### Problems to solve
- a) In the article about the overturned defamation award, write out the part from "Ken Alltucker, The" to "for a new trial." again, substituting "jury verdict" for "jury award".
- b) According to the article about the overturned defamation award, how long did the 2011 trial last?
- c) Write the next part of the article about the overturned defamation award, picking up after its final sentence.

February 13, 2015
“Scottsdale Doctors’ $12M Defamation Award Overturned”
Ken Alltucker, The Republic
The Arizona Court of Appeals has overturned a $12 million jury award to a Scottsdale cosmetic surgeon and his physician wife who sued a former patient for defamation over complaints aired in public and on various websites. The three-judge appellate court said the $12 million award — nearly four times larger than the second-highest defamation award in Arizona over the past decade — wasn’t supported by the evidence and “shocks the conscience” of the court. The appellate court vacated the jury award and sent the case sent back to Maricopa County Superior Court for a new trial.
In 2011, a Maricopa County jury awarded Dr. Albert Carlotti and Dr. Michelle Cabret-Carlotti $12 million in actual and punitive damages following a 10-day trial over allegations that jazz singer Sherry Petta defamed the physicians and portrayed them in a false light.
Following the jury verdict, Petta said she filed for bankruptcy and was ordered to sell her Scottsdale house. “This has been the most devastating thing I could have imagined in my life,” Petta said. “I appreciate the appellate court’s decision. I truly look forward to the proper result coming out if there is a new trial.”
Carlotti said Petta rejected his offer to negotiate a settlement. He plans to petition the Arizona Supreme Court for a review of the appellate decision. He claimed that Petta’s persistent complaints on patient websites and her own personal website “heavily damaged our business.” Because she rejected settlement talks, “I don’t have a choice but to go the distance on this,” said Carlotti, who added that doctors can’t adequately defend themselves from consumer website postings because patient-confidentially laws limit what they can disclose. “We’re in a society, particularly on the Internet, where people can express their opinions even if it’s factually inaccurate or destructive,” he said.

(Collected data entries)

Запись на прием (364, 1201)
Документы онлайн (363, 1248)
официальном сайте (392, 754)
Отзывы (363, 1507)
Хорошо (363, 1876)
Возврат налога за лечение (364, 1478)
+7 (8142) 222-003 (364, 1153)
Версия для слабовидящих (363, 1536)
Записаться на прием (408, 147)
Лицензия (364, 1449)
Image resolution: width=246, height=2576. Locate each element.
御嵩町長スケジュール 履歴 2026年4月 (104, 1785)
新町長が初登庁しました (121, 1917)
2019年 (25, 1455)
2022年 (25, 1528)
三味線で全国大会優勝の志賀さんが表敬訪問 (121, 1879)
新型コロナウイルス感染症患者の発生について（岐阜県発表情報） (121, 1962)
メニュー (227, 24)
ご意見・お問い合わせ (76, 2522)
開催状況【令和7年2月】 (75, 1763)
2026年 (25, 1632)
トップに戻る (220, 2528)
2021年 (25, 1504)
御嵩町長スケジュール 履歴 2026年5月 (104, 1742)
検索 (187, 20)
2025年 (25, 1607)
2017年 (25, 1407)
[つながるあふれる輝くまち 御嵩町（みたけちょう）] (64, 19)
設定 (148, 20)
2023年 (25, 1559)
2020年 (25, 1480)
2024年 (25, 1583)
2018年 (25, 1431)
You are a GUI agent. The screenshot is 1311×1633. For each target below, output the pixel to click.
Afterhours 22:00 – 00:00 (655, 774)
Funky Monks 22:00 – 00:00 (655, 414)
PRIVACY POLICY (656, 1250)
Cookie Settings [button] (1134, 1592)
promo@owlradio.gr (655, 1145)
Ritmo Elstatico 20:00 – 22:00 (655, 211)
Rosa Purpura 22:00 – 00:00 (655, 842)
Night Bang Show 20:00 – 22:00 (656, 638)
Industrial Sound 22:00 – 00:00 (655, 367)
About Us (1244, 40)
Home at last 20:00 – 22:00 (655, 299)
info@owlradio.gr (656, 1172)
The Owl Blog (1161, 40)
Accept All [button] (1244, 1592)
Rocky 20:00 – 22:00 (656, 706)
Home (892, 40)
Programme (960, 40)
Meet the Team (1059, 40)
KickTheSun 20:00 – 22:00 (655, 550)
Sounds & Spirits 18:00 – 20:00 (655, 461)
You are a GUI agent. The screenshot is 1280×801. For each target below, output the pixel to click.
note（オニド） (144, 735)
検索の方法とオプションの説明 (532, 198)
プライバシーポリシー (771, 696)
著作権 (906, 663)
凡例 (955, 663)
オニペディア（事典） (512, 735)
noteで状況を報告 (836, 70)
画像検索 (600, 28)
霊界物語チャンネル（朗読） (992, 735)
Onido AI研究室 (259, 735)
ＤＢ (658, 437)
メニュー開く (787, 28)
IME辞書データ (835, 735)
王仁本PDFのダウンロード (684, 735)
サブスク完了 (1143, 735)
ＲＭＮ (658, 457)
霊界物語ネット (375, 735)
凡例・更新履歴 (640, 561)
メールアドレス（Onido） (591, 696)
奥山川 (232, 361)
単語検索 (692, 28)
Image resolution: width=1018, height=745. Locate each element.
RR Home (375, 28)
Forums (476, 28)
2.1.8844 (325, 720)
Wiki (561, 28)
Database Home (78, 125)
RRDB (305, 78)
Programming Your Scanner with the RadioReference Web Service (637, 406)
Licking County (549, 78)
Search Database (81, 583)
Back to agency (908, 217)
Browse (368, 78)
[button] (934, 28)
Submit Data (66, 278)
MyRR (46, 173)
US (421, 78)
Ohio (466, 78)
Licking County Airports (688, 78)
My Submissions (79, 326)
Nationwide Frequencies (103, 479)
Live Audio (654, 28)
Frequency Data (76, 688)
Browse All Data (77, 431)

### Expected responses
- a)
Ken Alltucker, The Republic
The Arizona Court of Appeals has overturned a $12 million jury verdict to a Scottsdale cosmetic surgeon and his physician wife who sued a former patient for defamation over complaints aired in public and on various websites. The three-judge appellate court said the $12 million award — nearly four times larger than the second-highest defamation award in Arizona over the past decade — wasn’t supported by the evidence and “shocks the conscience” of the court. The appellate court vacated the jury verdict and sent the case sent back to Maricopa County Superior Court for a new trial.

- b) Ten days.

- c)
In 2007, Carlotti performed cosmetic surgery on Petta’s nose and eyelids and laser treatments on her face. Petta claimed that the laser treatment burned and scarred her face and left her with a persistent, post-procedure infection. The Carlottis attempted to aid her healing and appearance with multiple follow-up treatments, according to court documents.
In January 2008, Carlotti performed a nasal tip surgery on Petta, which Petta later said shortened and curved her nose upward without her permission, according to the appellate court’s opinion.
Petta later filed a complaint with the Arizona Medical Board alleging Carlotti had operated on her nose beyond her consent. Petta and Carlotti later clashed when the doctor refused to hand over her medical records, citing the medical board complaint. Police intervened to ensure Carlotti gave Petta the medical records, according to the appellate court’s opinion.
Petta began posting reviews and complaints and questioned the credentials of the Carlottis on consumer websites, and she created her own website to detail her complaints and warn other patients about the practice.
The Carlottis’ lawyer sent Petta letters in April and May 2008 demanding she remove “all defamatory and baseless” statements from various websites. In May 2008, the Carlottis sued Petta alleging she had posted false and defamatory statements on multiple websites. More than three years later, a Maricopa County jury awarded $12 million to the Carlottis and their medical practice.
The appellate court opinion, delivered by Judge Lawrence F. Winthrop, noted that that Carlottis’ claims of special damages were not supported by evidence, such as business operations analysis or tax returns. While testimony claimed that after Petta created her website, the Carlottis’ billings dropped from $1.52 million in 2007 to $444,000 in 2010, the appellate court opinion noted that there was no evidence of how that affected the medical practice’s net income or profit.
The appellate court said that lack of evidence and the lower court’s rejection of Petta’s motion for a new trial “allowed plaintiffs to obtain an award of damages not supported by adequate evidence, and allowed a verdict to stand that not only shocks the conscience of this court but was so extreme ‘as to manifestly indicate passion, prejudice, mistake or a complete disregard of the evidence.’ ”
Terry Tuznik: I am glad this was reversed because this is a direct smack in the face to the call for Healthcare Transparency which allows a consumer to have information about the price AND quality of healthcare services. This information allows a patient to make informed decisions which lower costs and improve outcomes. If a patient is not allowed to share their experience with others this will allow providers of lower quality care to continue to do so without a any repercussions.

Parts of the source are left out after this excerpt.